Don’t tell me you don’t know I was skirting you. “The wedding is just lovely. Ileana and Ilyanka did a wonderful job with the whole event, and I’m glad things went without a hitch.”
Now get lost.
“Okay.” The woman scribbled away in her little pad. “Now, what our readers want to know is if you’re happy for your mother and new stepfather. Tell me.”
Jane winced, but forced herself to smile. “I wish them all the best.”
The reporter rose sceptical eyebrows. “Well … I imagine it must not exactly be easy for you to be here today given your current situation.”
What the hell are you getting at? Warning bells rang in her head. Don’t take the bait.
“In case you haven’t noticed, everyone invited is present here today, and I was definitely invited.” She infused a note of humour in her tone.
The woman gave a shrill cackle that sounded evil. “Of course you were. What I mean is, it must be hard for you to see your mother getting married when you yourself just went through a bad breakup.”
Oh, goodness!
Without allowing herself to as much as blink, she smiled more forcefully at the shark. “I believe this is none of your business. You’re here to cover the wedding, not anything else.”

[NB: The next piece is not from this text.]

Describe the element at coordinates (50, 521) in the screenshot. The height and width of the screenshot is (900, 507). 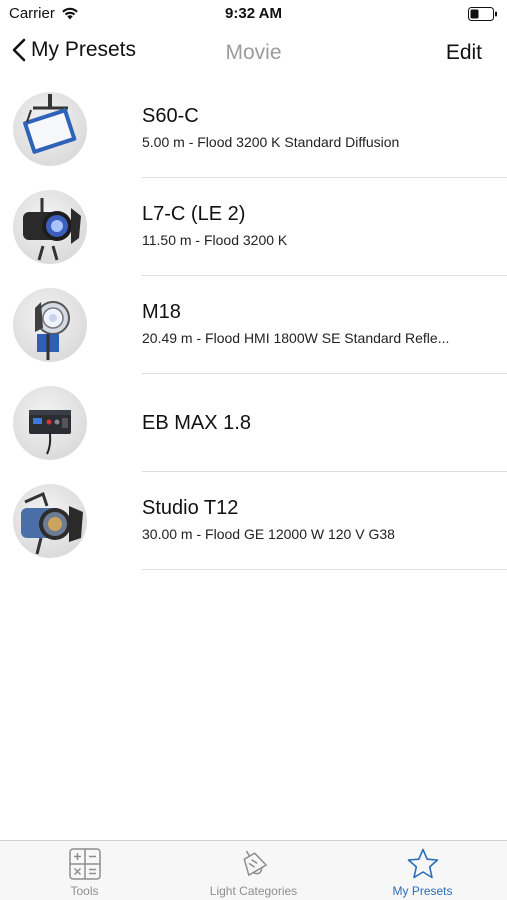
I see `studio-fresnel-icon` at that location.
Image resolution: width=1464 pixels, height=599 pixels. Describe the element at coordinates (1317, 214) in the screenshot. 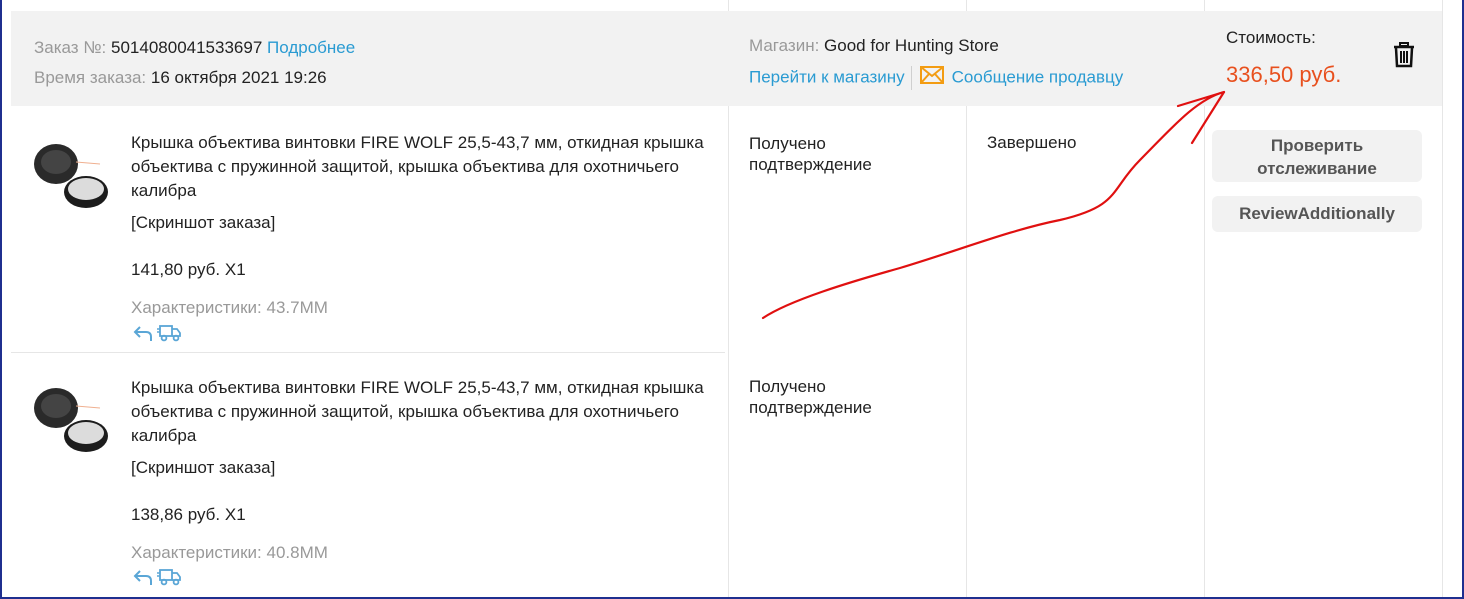

I see `review-additionally-button: ReviewAdditionally` at that location.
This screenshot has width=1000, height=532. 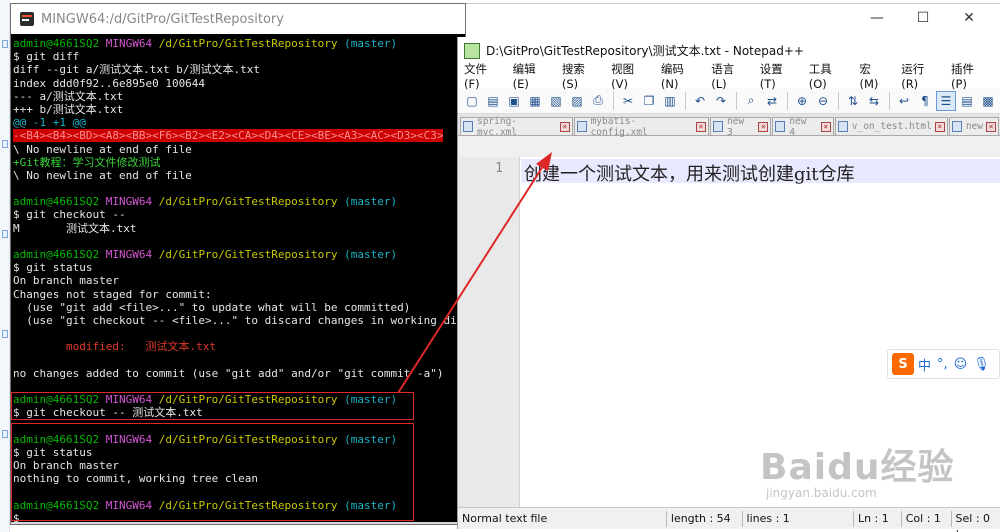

“But still, just between us and off the record, doesn’t it feel like the world is coming to a standstill when you have to watch what you yourself could’ve had and lost?”
“If you value your job, I’d take that question back right this minute if I were you,” a rich, deep voice cut through. An unmistakable, soft growl layered the man’s tone, pushing forward an underlying hint of frost and menace.
Jane felt her eyes widen. Here she was, imagining voices now. Michael was the last person she expected to see at her mother’s wedding reception. She might’ve prayed beyond hope that something or someone would come along and take the heat off her neck, but to the extent that she’d conjure up Michael’s intervention? Weary, she closed her eyes.